Oil's volatility hastening decline in oil-indexed LNG pricing
The pricing of often decades-long liquefied natural gas (LNG) contracts is becoming more unpredictable as a result of oil price swings
Driven by rising supply and expansion in export capacity from Qatar, Australia and more recently the US, the diversification of LNG supplies is driving an evolution of the contractual terms through which it is sold.
Buyers now have greater bargaining power when negotiating contracts, and with the recent volatility in oil prices, there is extra uncertainty about what level of oil-indexation will be required in new contracts. Ultimately, it seems certain that sellers will look for alternative ways of selling their contracted volumes.
Since the LNG industry's birth in the 1960s, when natural gas started being used in Europe and North East Asia as an alternative to oil products for power generation, contracts have been indexed to oil. This oil-indexation has remained commonplace for suppliers outside of the US, but with LNG production growing from 249 bn cm in 2008 to more than 450 bn cm in 2018, buyers have managed to negotiate better contractual terms.

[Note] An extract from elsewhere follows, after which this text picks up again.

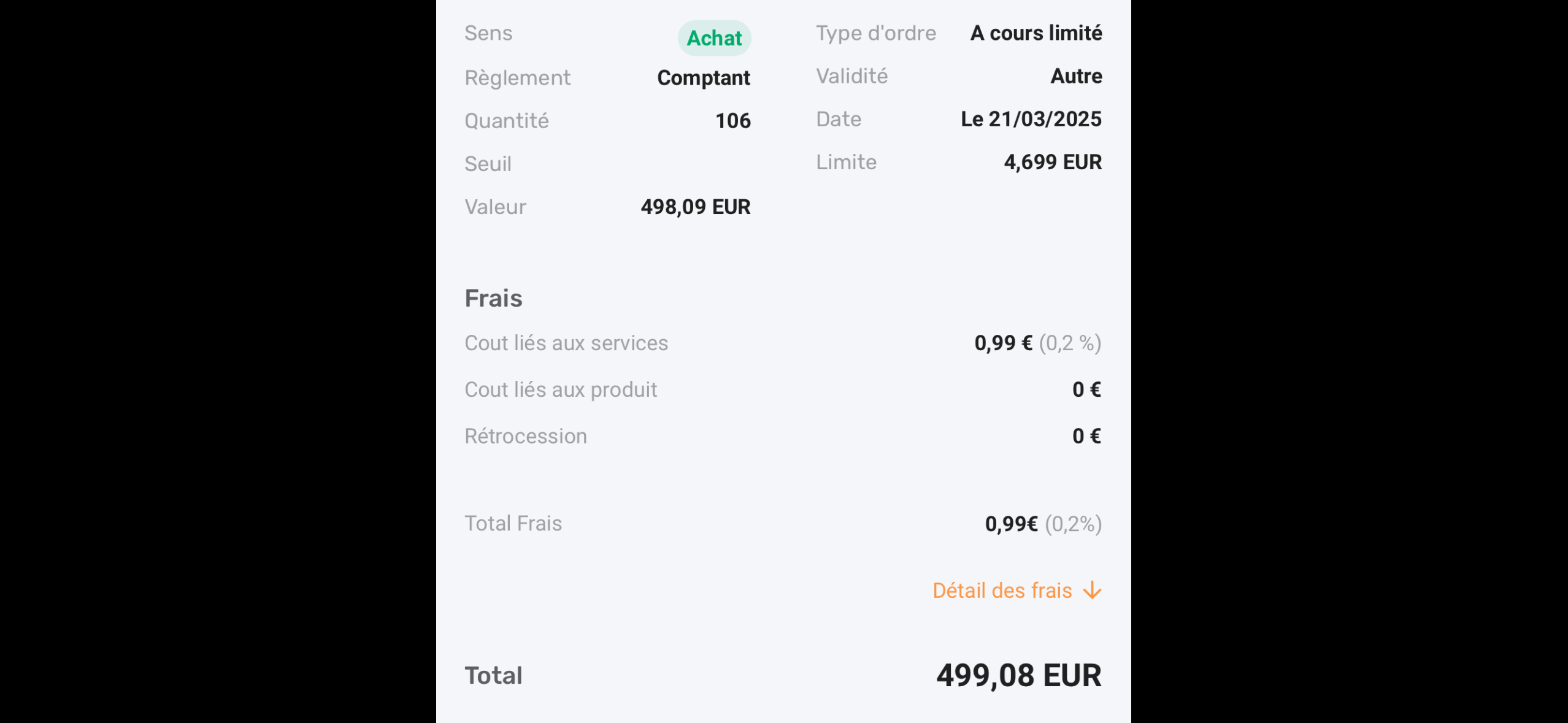Select the Frais section heading
The width and height of the screenshot is (1568, 723).
(493, 298)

This in turn has led to indexation dropping from a level of 14-15pc for legacy contracts to approximately 10-11pc for some of the contracts signed most recently. Indexation has also been reduced to make new liquefaction projects more competitive versus US projects.
US LNG suppliers have preferred to use an indexation to Henry Hub to reduce risk when sourcing gas for liquefaction in the US market. The contracts typically add a 15pc administration fee and a fixed fee to cover capex, in the range of $2.00 to $3.50 per mn btu. Based on these terms, the estimated price for US LNG delivered into Asia results in an average Henry Hub indexed price of $9.40 per mn btu (see Figure 2 below). This level is expected to remain relatively flat in the future, as abundant supplies of natural gas and low breakeven prices for natural gas production should enable Henry Hub prices to remain below $4 per mn btu in the medium to long term.

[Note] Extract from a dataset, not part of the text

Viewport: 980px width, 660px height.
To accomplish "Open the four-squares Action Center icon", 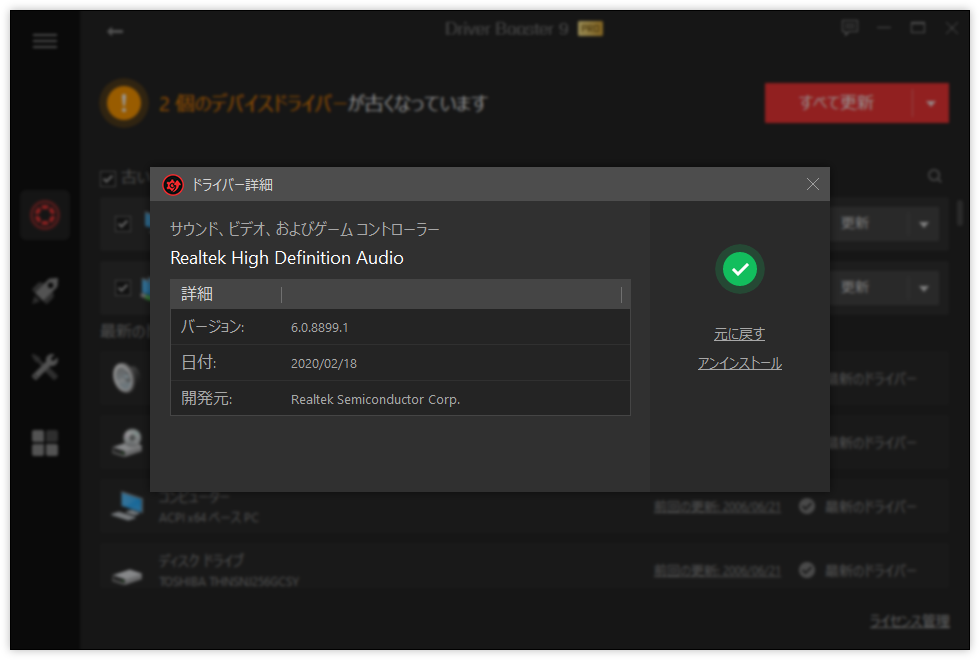I will click(45, 443).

In the race to take a Final Investment Decision for new liquefaction projects, suppliers need to attract buyers by offering competitive terms. New projects in Qatar, Russia, Australia and Africa, therefore, need to compete against marginal supplies from the US that range between $8.60 and $10.20 per mn btu, delivered to Asia.
Some of the latest oil-indexed contracts have been signed with an indexation of 11pc. With an $80 per barrel price this would result in an LNG price delivered to Asia of $8.80 per mn btu, meaning it would be in line with the lower cost-range of US supplies. But the recent decline in oil prices due to strong growth in oil production has resulted in the expectation of a long-term Brent price closer to $65 per barrel, which in turn would equate to an LNG price of $7.20 per mn btu.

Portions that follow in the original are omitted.